As Vanity Fair put it: “After speaking with a number of people in the LGBTQ+ community, Macy Gray says she’s reconsidered her opinions about trans women and her previous statements have been ‘grossly misunderstood.’” In short, she misunderstood that her heresies would put a bullseye on her back because everyone believed what she had said just fifteen short minutes ago, but after her struggle session she has acquired the right lines and can now parrot them obediently. “Being a woman is a vibe,” she said on the Today Show. “If you feel in your heart that’s what you are, that’s what you are.” And all the trans activists said: Amen. Good girl.
A debate over Gray’s recantation promptly erupted on Twitter between the different factions of those opposing gender ideology. Matt Walsh, who has been front and centre in the debate since his documentary What is a Woman? was released, tweeted that “women who publicly renounce the definition of ‘woman’ for fear of mean comments from trans activists deserve all the scorn they get. That kind of gutless cowardice is exactly what got us into this position in the first place.”
J.K. Rowling, another prominent critic of gender ideology, quote-tweeted Walsh with her disagreement: “Endless death and rape threats, threats of loss of livelihood, employers targeted, physical harassment, family address posted online with picture of bomb-making manual aren’t ‘mean comments.’ If you don’t yet understand what happens to women who stand up on this issue, back off.” In a weird exchange only possible in this weird cultural moment, Walsh and Rowling expressed respect for each other’s work (Rowling complimented his documentary) but continued to disagree.

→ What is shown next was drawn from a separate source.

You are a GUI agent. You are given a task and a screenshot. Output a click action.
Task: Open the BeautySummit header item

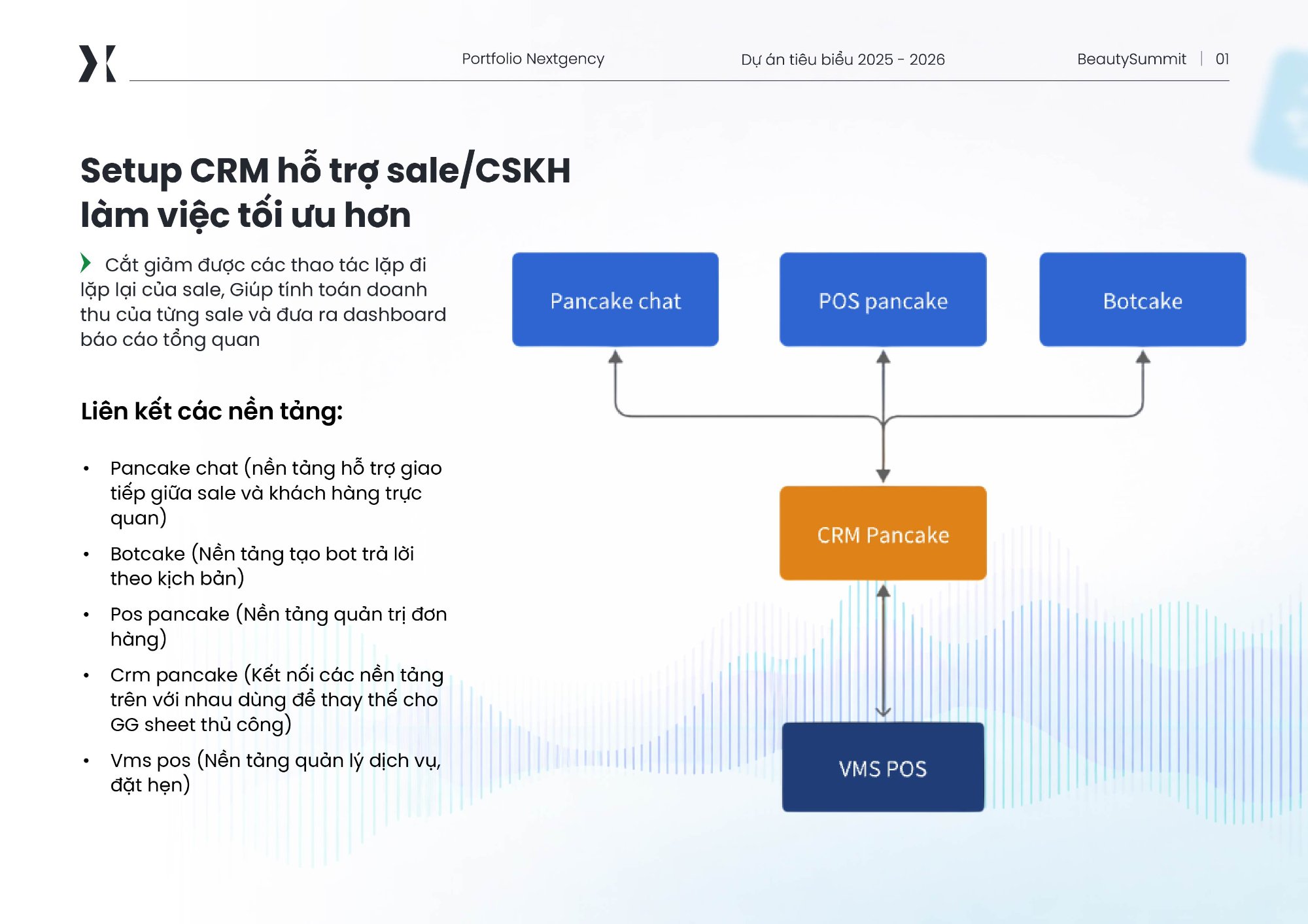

Matt Walsh is now trending on Twitter, and a debate is raging about whether or not his critique of Macy Gray is correct. Radical feminists who oppose gender ideology are facing off with their religious co-belligerents, and a generally unproductive discussion is unfolding. Media outlets are reporting on the debate, with most hoping that both Walsh and Rowling will lose. (It is unclear who they hate more. Walsh holds run-of-the-mill Christian views; Rowling is a traitor to her class, which is far more unforgiveable.) But interestingly, the key point in the entire debate is being lost.